I appreciate the information. I was certainly hoping there might be a better solution I was missing but I’m relieved to at least know the state of things so I can make the best choice for approaching polishing this.

As far as a main score goes, I’m actually thinking that a pre-rendered solution might not be that difficult to implement? Make 10 tiles (one each for 0-9) and then a function to display them based on the value I’m tracking? What do you think?
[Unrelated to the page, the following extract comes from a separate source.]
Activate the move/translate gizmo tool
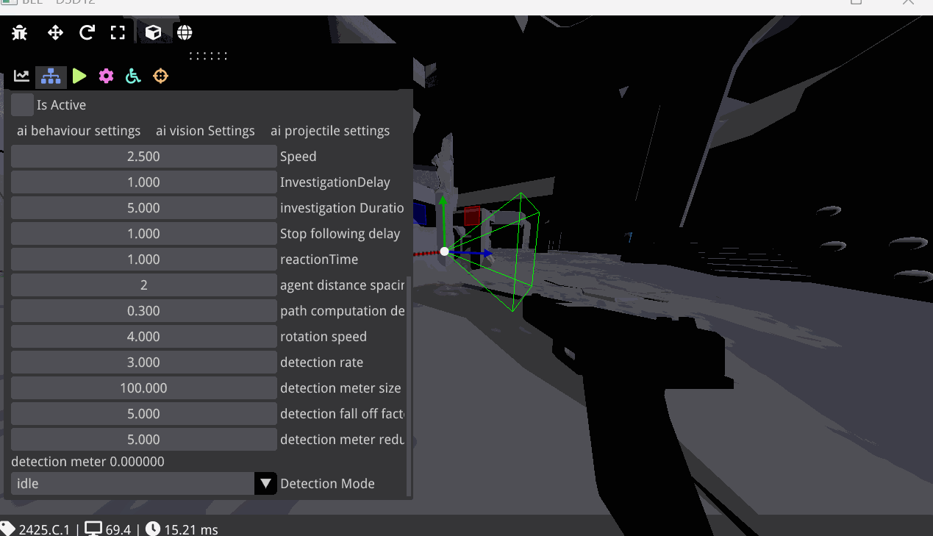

I’m trying to remember back to some contrived programming class problems as far as how to approach this and am thinking using the modulo command might help me “dissect” an integer into individual “hundreds”, “tens”, “ones”, etc. What do you think? Couldn’t I do Score%10 to get the “one” value of the score? Then Score%100-the “one” digit to get the tens and so on up?

Thanks :slight_smile:

Hi Erik,

This is, unfortunately, an “accepted” issue with fonts that are rendered to bitmaps by the system. The positioning will be close, but not exact, on different devices. It could even be different between devices on the same OS, i.e. iPhone vs. iPad2 vs. iPad4. I’ve noticed a slight variation between my text on iPad2 and the Retina iPad.

We might be able to improve the consistency slightly in the future, but at this time, the only way that you can achieve perfect alignment across every device is to make your text into graphics manually, which is a great solution for a few items that remain static, but obviously not for text that will change dynamically (scores, etc.).

Brent

Hi Brent,

I appreciate the information. I was certainly hoping there might be a better solution I was missing but I’m relieved to at least know the state of things so I can make the best choice for approaching polishing this.

As far as a main score goes, I’m actually thinking that a pre-rendered solution might not be that difficult to implement? Make 10 tiles (one each for 0-9) and then a function to display them based on the value I’m tracking? What do you think?

I’m trying to remember back to some contrived programming class problems as far as how to approach this and am thinking using the modulo command might help me “dissect” an integer into individual “hundreds”, “tens”, “ones”, etc. What do you think? Couldn’t I do Score%10 to get the “one” value of the score? Then Score%100-the “one” digit to get the tens and so on up?